BEGIN Data supplied

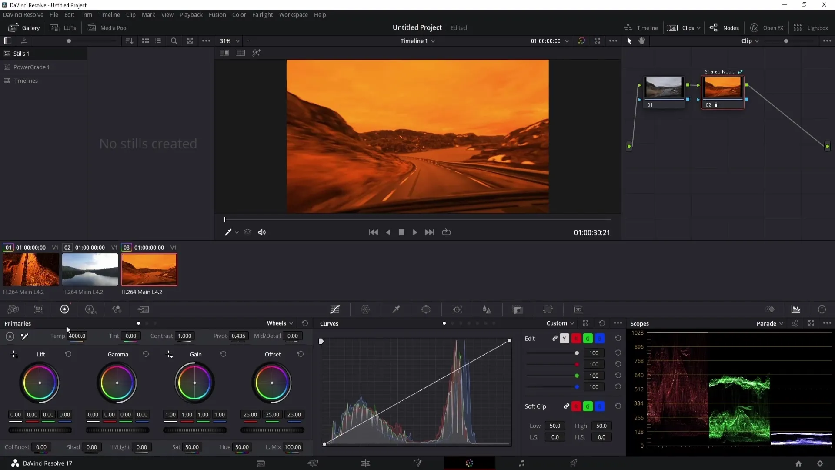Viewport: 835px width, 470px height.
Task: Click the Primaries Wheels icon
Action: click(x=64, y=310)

END Data supplied
BEGIN Data supplied

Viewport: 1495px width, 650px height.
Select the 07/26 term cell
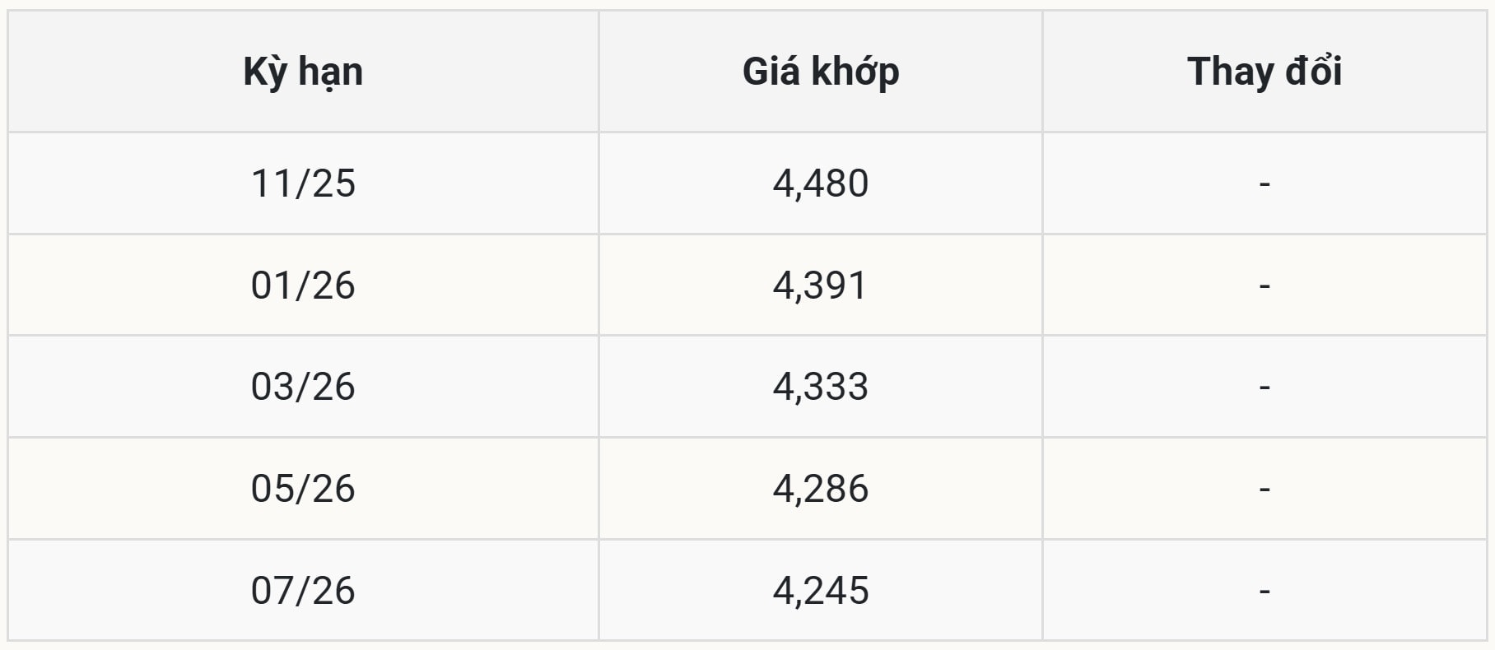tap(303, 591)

END Data supplied
BEGIN Data supplied

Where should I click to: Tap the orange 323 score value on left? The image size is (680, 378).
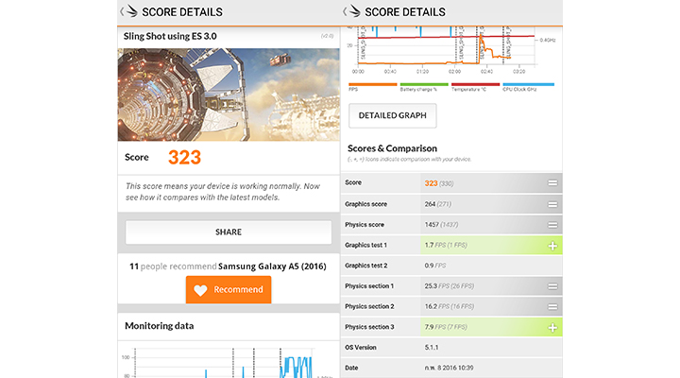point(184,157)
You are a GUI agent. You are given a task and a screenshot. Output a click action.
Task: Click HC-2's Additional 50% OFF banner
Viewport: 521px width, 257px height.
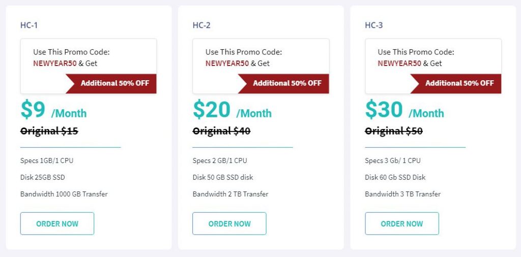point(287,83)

END Data supplied

- Task details -
Can you give me the lines from the one with "Where should I" up to and including the one with "point(287,83)", with "banner" replaced by "advertisement", everything else unchanged and the pictures left out?

- Right answer -
Where should I click to: Tap the orange 323 score value on left? The image size is (680, 378).
point(184,157)
You are a GUI agent. You are given a task and a screenshot. Output a click action.
Task: Click HC-2's Additional 50% OFF advertisement
Viewport: 521px width, 257px height.
point(287,83)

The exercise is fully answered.